'In practice, a “small” reactor brings all the big problems of a conventional reactor: dangerous radioactive fuel, complex safety systems, and the risk of catastrophic failure or sabotage. The only thing that’s truly small about SMRs is their inability to benefit from the economies of scale that, in theory, were supposed to make large reactors affordable — but never actually did.' - https://www.climateandcapitalmedia.com/the-nuclear-mirage-why-small-modular-reactors-wont-save-nuclear-power/
The nuclear mirage: why small modular reactors won’t save nuclear power

Don’t believe the hype, says a 50-year industry veteran

Climate and Capital Media
@bert_hubert The key supposed advantage of "small" reactors was the modularity of construction thus lowering marginal deployment costs. It has nothing to do with safety. Nuclear has a future _only_ as a stop-gap for peaker replacement until modular energy storage tech levelizes renewables. The author never addresses this nor the very different architectures of molten salt and other modern designs.
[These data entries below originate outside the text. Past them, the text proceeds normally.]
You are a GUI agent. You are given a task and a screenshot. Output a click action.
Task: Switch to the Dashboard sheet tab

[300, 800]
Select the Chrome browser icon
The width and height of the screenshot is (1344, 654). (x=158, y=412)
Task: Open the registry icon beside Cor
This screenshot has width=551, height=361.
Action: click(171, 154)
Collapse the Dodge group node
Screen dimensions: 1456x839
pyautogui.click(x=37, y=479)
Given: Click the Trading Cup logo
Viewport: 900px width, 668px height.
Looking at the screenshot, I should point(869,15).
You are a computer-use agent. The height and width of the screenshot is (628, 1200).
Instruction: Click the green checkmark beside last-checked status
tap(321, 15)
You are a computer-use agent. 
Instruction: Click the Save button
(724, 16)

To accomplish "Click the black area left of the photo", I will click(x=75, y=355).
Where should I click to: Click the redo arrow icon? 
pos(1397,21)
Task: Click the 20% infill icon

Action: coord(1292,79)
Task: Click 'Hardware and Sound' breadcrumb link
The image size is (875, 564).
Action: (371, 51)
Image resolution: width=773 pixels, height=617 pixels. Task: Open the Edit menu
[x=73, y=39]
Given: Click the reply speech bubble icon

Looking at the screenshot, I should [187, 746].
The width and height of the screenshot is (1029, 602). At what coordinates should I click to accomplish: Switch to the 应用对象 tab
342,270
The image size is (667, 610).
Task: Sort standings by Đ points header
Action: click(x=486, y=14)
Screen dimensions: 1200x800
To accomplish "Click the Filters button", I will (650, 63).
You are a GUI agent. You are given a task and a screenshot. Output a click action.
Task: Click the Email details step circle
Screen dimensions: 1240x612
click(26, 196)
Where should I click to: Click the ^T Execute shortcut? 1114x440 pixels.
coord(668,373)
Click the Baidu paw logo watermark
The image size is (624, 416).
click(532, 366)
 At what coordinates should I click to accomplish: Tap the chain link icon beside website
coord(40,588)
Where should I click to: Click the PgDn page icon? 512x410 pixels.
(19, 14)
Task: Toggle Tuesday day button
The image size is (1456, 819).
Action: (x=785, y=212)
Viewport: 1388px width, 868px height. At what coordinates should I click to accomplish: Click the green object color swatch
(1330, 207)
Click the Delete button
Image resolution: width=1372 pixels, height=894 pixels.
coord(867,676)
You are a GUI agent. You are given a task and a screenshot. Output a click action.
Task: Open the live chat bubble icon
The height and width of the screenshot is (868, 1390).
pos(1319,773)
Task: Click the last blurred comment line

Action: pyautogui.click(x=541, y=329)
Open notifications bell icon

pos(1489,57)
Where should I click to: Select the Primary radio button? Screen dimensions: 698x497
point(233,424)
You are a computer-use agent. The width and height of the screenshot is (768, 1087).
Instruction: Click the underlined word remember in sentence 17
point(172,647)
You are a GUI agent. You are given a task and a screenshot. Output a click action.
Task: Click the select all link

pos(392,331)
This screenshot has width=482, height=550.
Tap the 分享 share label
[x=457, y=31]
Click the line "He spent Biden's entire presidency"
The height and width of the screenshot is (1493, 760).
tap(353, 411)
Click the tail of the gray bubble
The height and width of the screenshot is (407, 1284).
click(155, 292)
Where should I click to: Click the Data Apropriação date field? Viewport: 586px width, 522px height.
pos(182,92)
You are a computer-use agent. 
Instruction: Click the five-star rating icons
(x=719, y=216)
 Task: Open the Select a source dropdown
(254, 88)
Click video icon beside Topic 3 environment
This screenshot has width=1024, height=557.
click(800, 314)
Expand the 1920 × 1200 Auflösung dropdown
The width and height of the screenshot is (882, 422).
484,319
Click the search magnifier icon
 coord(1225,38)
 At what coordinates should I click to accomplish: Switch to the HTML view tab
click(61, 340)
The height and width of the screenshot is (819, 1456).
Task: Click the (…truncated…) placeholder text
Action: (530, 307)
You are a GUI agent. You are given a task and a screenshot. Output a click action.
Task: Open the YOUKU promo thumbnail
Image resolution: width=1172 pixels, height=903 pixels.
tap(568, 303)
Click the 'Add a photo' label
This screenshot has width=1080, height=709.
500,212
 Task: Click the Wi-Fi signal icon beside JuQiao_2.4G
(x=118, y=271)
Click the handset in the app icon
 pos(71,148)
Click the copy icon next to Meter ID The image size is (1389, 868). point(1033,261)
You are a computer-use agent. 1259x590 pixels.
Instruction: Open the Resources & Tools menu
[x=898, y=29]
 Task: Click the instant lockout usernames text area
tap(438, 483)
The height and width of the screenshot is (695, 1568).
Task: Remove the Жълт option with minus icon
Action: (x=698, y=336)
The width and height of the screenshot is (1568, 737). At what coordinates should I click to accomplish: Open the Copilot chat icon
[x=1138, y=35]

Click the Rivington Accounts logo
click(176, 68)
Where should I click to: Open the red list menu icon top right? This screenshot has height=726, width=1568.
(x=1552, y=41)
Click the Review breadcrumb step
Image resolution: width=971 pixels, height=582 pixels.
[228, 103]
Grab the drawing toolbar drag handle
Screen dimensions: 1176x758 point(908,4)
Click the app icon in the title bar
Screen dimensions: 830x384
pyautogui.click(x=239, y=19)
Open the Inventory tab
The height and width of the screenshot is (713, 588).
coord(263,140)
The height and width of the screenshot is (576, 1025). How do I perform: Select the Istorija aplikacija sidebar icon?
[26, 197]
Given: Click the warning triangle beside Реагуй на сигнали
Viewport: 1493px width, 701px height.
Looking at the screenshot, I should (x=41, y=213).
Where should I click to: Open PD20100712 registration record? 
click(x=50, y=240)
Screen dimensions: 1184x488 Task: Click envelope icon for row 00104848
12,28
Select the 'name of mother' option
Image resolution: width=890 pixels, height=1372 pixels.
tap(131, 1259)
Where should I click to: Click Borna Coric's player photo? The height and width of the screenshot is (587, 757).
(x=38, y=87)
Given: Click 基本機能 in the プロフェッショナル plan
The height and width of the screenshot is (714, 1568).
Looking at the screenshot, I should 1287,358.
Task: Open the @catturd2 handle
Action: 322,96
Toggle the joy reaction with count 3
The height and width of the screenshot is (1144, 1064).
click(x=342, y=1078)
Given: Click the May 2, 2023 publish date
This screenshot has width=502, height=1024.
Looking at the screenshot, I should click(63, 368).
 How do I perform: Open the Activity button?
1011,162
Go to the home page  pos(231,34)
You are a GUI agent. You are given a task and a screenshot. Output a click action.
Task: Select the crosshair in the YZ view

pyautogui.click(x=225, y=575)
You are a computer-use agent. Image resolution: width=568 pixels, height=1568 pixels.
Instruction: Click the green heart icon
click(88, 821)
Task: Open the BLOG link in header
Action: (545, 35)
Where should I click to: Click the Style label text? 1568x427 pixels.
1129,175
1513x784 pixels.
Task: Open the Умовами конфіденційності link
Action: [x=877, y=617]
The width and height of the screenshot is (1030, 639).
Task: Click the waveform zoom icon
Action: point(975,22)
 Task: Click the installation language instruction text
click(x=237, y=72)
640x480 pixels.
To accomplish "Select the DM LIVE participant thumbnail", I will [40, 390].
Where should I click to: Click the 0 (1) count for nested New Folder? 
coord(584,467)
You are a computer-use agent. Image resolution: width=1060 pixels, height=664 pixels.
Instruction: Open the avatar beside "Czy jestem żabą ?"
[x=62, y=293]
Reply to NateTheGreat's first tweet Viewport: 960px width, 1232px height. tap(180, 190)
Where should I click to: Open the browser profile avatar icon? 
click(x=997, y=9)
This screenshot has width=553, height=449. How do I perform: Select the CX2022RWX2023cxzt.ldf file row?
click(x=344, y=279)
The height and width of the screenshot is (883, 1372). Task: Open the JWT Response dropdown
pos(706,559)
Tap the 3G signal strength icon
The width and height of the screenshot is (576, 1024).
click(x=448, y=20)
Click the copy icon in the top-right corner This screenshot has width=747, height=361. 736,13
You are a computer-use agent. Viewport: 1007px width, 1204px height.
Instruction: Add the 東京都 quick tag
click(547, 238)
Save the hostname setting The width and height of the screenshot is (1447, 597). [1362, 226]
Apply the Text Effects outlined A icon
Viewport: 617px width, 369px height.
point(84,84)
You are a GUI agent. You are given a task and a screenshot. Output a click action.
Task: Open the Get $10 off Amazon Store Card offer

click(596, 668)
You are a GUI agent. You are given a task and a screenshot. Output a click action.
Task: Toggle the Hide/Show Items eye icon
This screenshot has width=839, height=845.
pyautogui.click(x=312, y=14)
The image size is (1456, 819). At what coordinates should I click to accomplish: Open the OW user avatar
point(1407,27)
@bonsai because the article is not about renewables perhaps? Bit odd to complain that this is a different article than you assumed.
@bert_hubert That doesn't take away from author's myopic thesis failing to address the fundamentals of the technology wrt its goals, evolution, and alternatives. It's akin to saying the future of all apples is red when a few green ones exist now and hybrids are also being developed.